The antidote to these insecurities brought by new relationships is to learn to live in God’s love for where God’s love is present no fear is found- Perfect love casts out fear.  The closer I get to God the more I will rid myself of fears and insecurities.  The shame will diminish or be healed and in its place confidence in myself and in God will grow.  As I begin to figure out how God loves me I will be able to love others as He loves me.  In fact He tells us, “This is my commandment, that you should love one another as I have loved you.”  And how does God love us?  First, He completely accepts us, which means that if we are rejected by another person we will always have God to heal us, to help us start again and most importantly to love us.  This dependence on God enables our relationships with others to be healthy and not codependent.  Sometimes we think if I was perfect everyone would like me, but Jesus was perfect and not everyone liked him.  Yet, he didn’t depend on the love of others for his happiness or self-identity - he leaned on God when he felt weak and vulnerable and God never failed him.  Secondly, God loves us unconditionally meaning that no matter the rotten sinner we are right now or the holiest of saints He loves us equally, constantly and forever- as much today as He will tomorrow.  Thirdly, we are forgiven.  As Pope Francis said, “The lord never tires of forgiving (us).  It is we who tire of asking for forgiveness.”  Lastly, to God we are extremely valuable.  Value depends on who owns it and what someone is willing to pay for it.  We belong to God and He paid for us with the life of his Son, Jesus Christ! 

"Love never stops being patient (it extends grace), never stops believing (always has faith), never stops hoping (always expects the best) and NEVER gives up (endures the worst)."

It makes me so happy to think of the complete way that God loves me, but when I think that that’s how I need to love others it overwhelms me.  I need to completely accept others, love them unconditionally, always forgive them and never forget their value.  Those are difficult orders.  That’s why every morning we need to surrender our hearts to God.  I need to ask Him to come into my heart and cast out my fears and to help me give that same love He gives me to others and to do it consistently not just when I feel like it.  Sometimes I don’t want to post anything on Facebook, but I think that routine usually communicates that all is well so I do it thinking of you.  It’s my way of doing what Mother Teresa said, “Do small things with great love.”  Consistency is huge in earning trust.  After we surrender our hearts to God we must remind ourselves how God loves us.

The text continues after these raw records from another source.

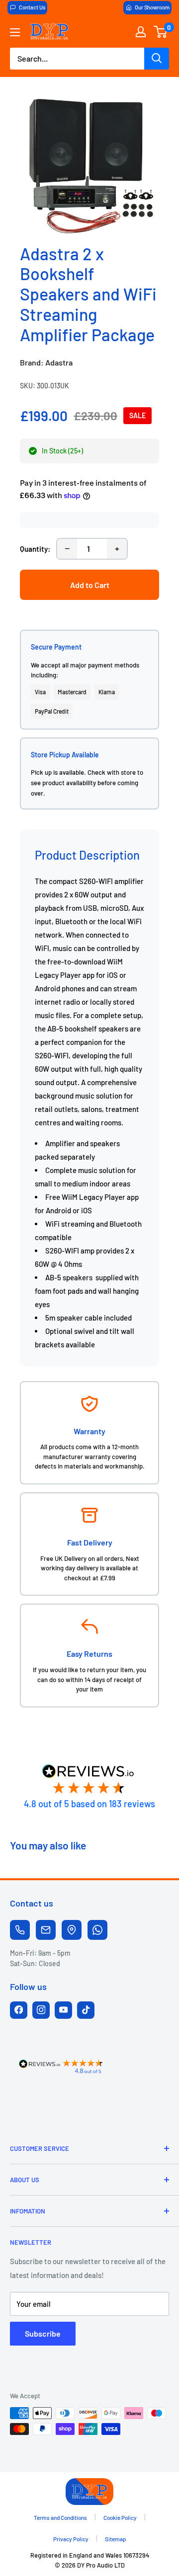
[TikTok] (85, 2010)
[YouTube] (63, 2010)
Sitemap (115, 2538)
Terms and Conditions (60, 2517)
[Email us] (46, 1930)
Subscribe (43, 2333)
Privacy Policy (71, 2538)
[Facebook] (18, 2010)
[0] (161, 32)
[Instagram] (41, 2010)
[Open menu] (15, 32)
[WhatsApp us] (97, 1930)
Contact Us (32, 7)
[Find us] (72, 1930)
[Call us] (20, 1930)
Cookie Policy (120, 2517)
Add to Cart (89, 584)
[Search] (156, 59)
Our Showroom (152, 7)
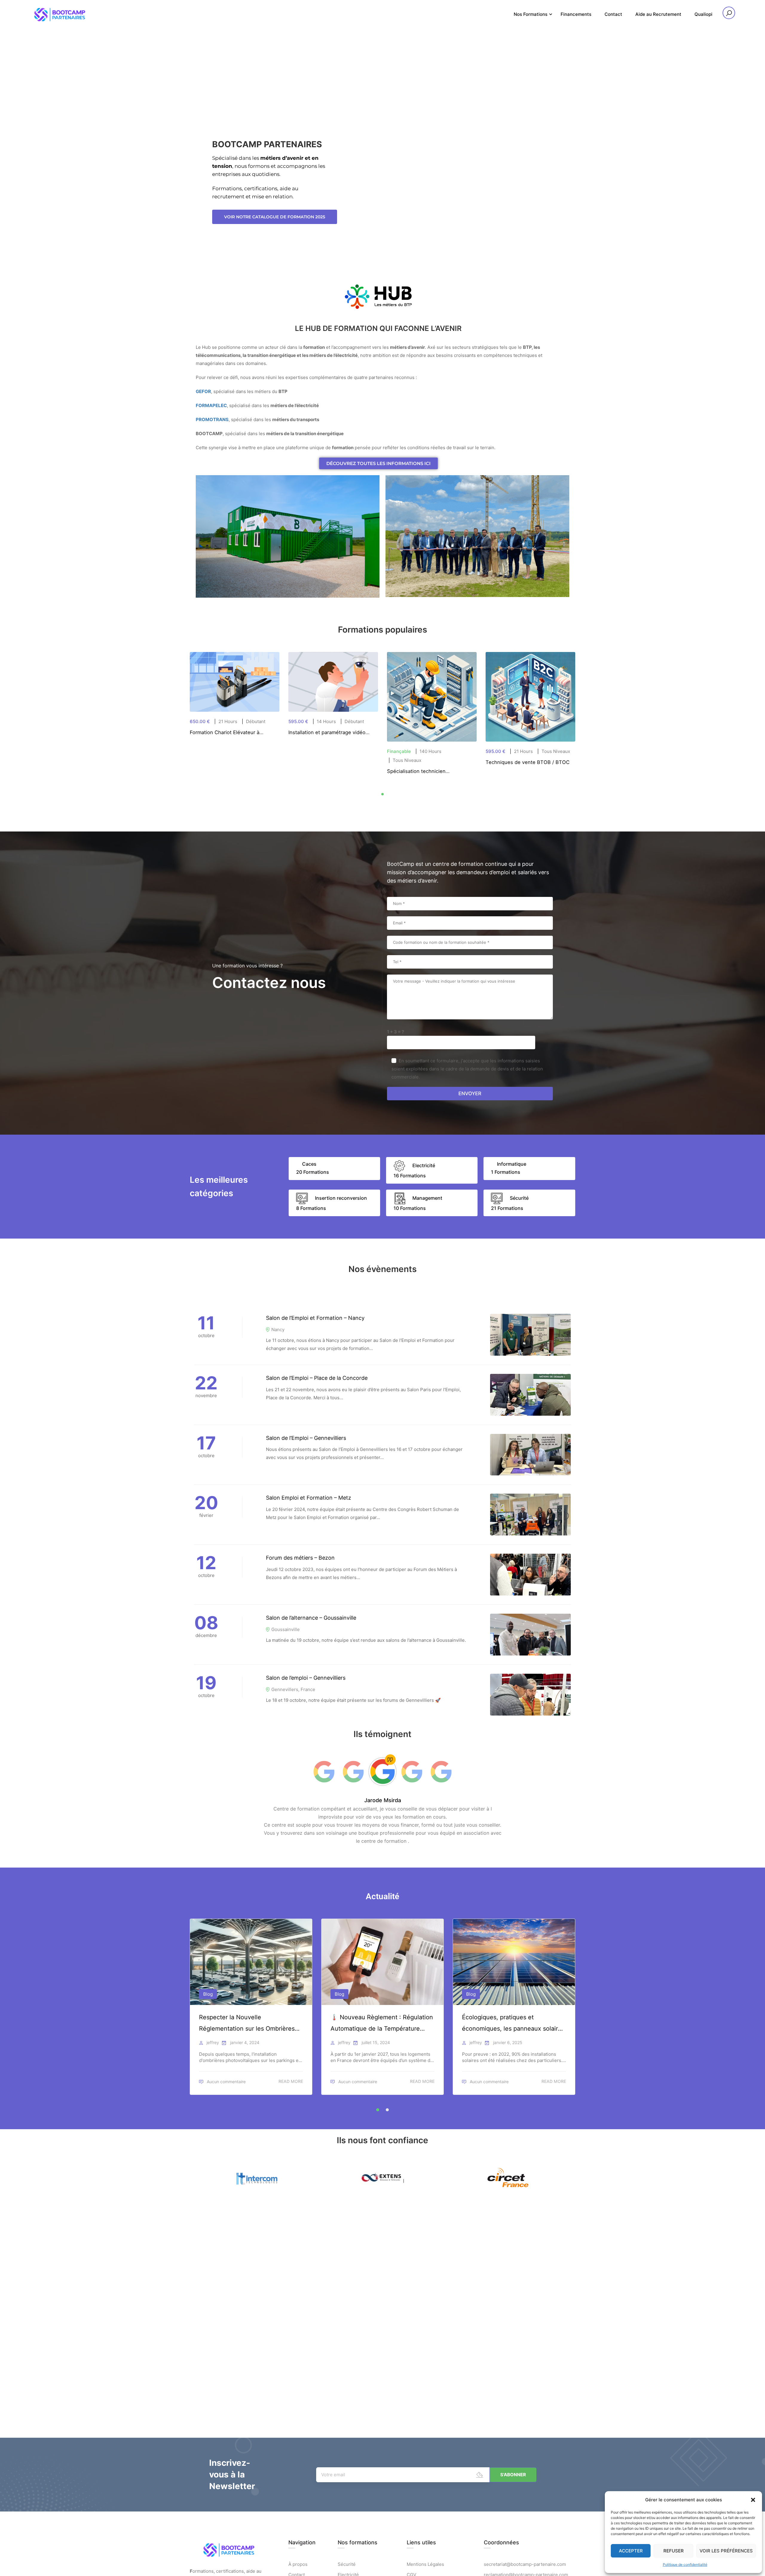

Let's recall daily, God loves us completely, unconditionally, with never ending forgiveness and we are most valuable to Him.  Then we must offer that same love to others.  Just like God loves us we must love everyone and as we begin to change our focus on loving and not how others love us we begin to free ourselves of fear and shame.  As we begin to love others the way God loves us we give others an opportunity to respond to that offering.  How they respond ultimately should not devastate us because we will always have God.  I love Pope Francis specifically because I see this manifestation of God’s love in him and through him.  During the special on 20/20, “The Pope and the People,” there was this moment where He speaks to a Texas nun and he laughs and says very jovial (in Spanish), “I don’t think a Pope is supposed to say these things, but sisters I love you so much!”  We can learn so much from our Papa Francisco!    

*Some of the ideas taken from a talk given by Rick Warren.